### [Work instruction]
The lines below, from the one holding "Instruction: Open the" through the one holding "Image resolution: width=907", are to be restated word for word, with all images left out.

### [Record extracts]
Start of Block
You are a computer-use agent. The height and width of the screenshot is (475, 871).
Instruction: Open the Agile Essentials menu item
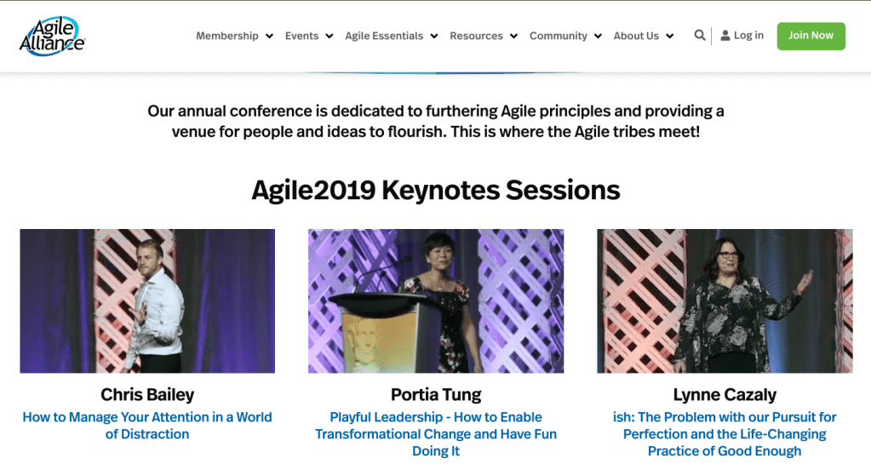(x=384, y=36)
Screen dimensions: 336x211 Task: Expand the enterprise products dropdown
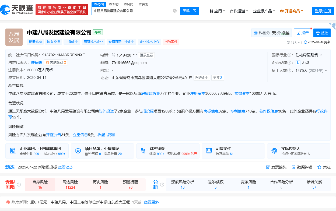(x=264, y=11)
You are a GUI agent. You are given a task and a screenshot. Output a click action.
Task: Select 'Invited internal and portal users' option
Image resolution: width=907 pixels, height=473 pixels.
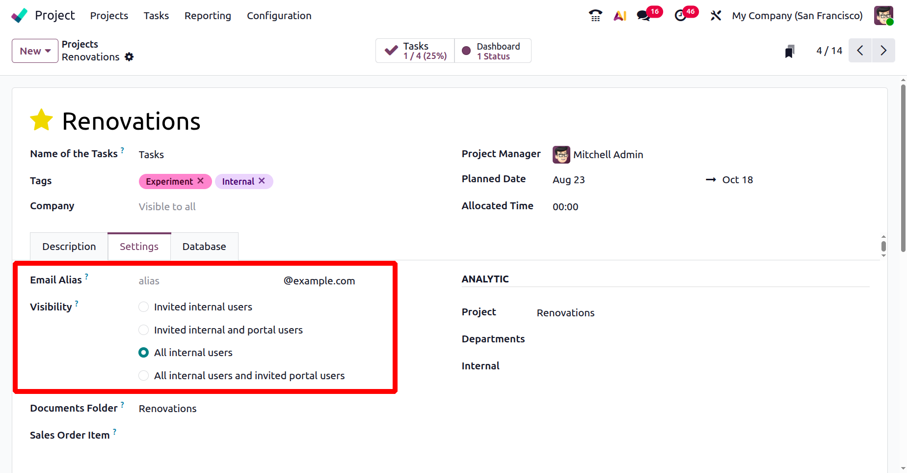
End of Block
Start of Block
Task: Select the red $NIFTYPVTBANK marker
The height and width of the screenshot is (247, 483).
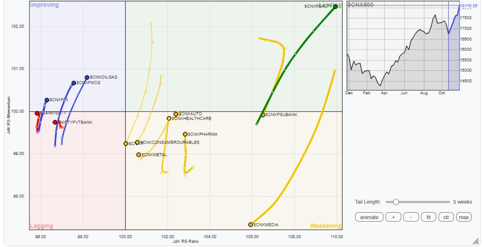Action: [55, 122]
End of Block
Start of Block
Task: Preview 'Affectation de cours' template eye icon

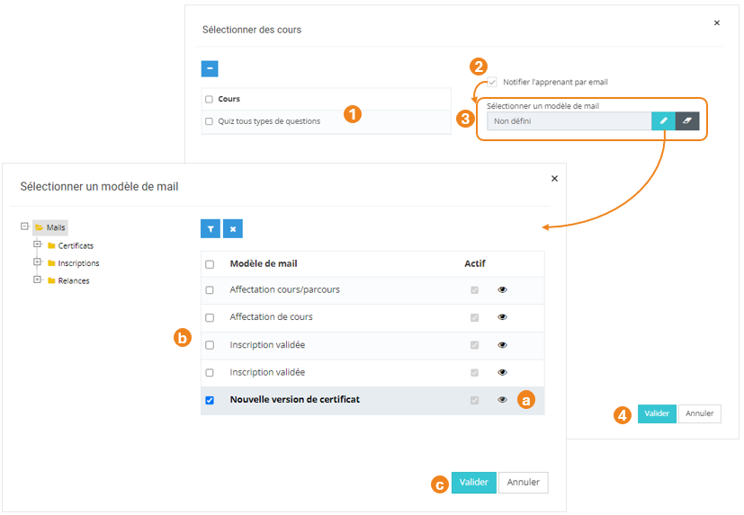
End of Block
### [Result for this exercise]
Instruction: Open the Agile Essentials menu item
(x=384, y=36)
Screen dimensions: 336x211 Task: Expand the enterprise products dropdown
(x=264, y=11)
You are a GUI agent. You are given a task and a screenshot. Output a click action.
Task: Select 'Invited internal and portal users' option
Image resolution: width=907 pixels, height=473 pixels.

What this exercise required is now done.